A parábola dos talentos (Mateus 25, 14-30) é hoje, a meu ver, perigosa: perigosa porque muitas vezes a ouvi comentar de uma maneira que, em vez de impelir os cristãos à conversão, parece confirmá-los no seu atual comportamento entre os outros homens e mulheres, no mundo e na Igreja.

Na verdade, esta parábola não é uma exaltação, um aplauso à eficiência, não é um hino à meritocracia, mas é uma verdadeira e autêntica contestação em relação ao cristão que muitas vezes é morno, sem iniciativa, satisfeito por aquilo que faz, receoso operante à mudança exigida pelos novos desafios ou pelas alteradas condições culturais da sociedade.

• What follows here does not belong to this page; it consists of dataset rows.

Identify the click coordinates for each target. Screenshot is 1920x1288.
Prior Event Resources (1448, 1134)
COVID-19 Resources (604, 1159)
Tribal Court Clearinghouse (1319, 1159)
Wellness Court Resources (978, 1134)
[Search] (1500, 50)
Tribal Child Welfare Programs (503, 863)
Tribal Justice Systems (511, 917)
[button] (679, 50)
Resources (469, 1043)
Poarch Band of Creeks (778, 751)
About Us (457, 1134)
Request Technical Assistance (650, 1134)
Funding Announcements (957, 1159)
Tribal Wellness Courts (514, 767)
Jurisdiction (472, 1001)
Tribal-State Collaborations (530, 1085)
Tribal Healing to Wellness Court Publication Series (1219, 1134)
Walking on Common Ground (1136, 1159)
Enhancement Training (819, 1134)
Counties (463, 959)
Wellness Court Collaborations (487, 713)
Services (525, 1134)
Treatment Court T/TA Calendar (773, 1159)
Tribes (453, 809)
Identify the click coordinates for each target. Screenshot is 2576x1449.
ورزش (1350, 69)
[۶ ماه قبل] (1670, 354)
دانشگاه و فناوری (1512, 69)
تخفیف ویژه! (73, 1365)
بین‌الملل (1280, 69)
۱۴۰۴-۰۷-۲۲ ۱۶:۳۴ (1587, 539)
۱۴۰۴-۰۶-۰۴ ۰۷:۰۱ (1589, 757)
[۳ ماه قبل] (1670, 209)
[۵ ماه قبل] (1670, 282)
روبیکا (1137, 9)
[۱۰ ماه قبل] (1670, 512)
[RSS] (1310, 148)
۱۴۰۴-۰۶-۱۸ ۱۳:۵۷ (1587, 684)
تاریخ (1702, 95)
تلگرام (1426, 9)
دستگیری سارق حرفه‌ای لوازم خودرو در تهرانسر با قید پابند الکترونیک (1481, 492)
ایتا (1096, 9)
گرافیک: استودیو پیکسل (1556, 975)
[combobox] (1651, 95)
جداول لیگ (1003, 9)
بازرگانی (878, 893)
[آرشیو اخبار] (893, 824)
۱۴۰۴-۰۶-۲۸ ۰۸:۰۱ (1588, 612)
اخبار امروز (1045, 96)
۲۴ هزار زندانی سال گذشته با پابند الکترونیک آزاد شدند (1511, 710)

A parábola não confirma nem o “ativismo pastoral” em que caem muitas comunidades cristãs, muitos “agentes pastorais” que não sabem ler a esterilidade de todo o seu esforço, mas pede à comunidade cristã consciência, responsabilidade, laboriosidade, audácia e sobretudo criatividade. Não é a quantidade do fazer, das obras, nem o ganhar prosélitos que tornam cristã uma comunidade, mas a sua obediência à Palavra do Senhor que a impulsiona para novas fronteiras.

Leiamos então com inteligência esta parábola:

Na parábola, a dois servos o Senhor deixou muito, uma quantia substancial para que a façam frutificar; a um terceiro servo deixou um só lingote, que ainda assim não é pouco. Em todos eles depositou a sua confiança sem limites, confiando-lhes os seus bens. Cabe por isso aos servos não trair a grande confiança do proprietário e realizar uma sábia gestão dos bens. A cada um o proprietário dá em função da sua capacidade, e o seu dom é também uma tarefa: cuidar e fazer frutificar.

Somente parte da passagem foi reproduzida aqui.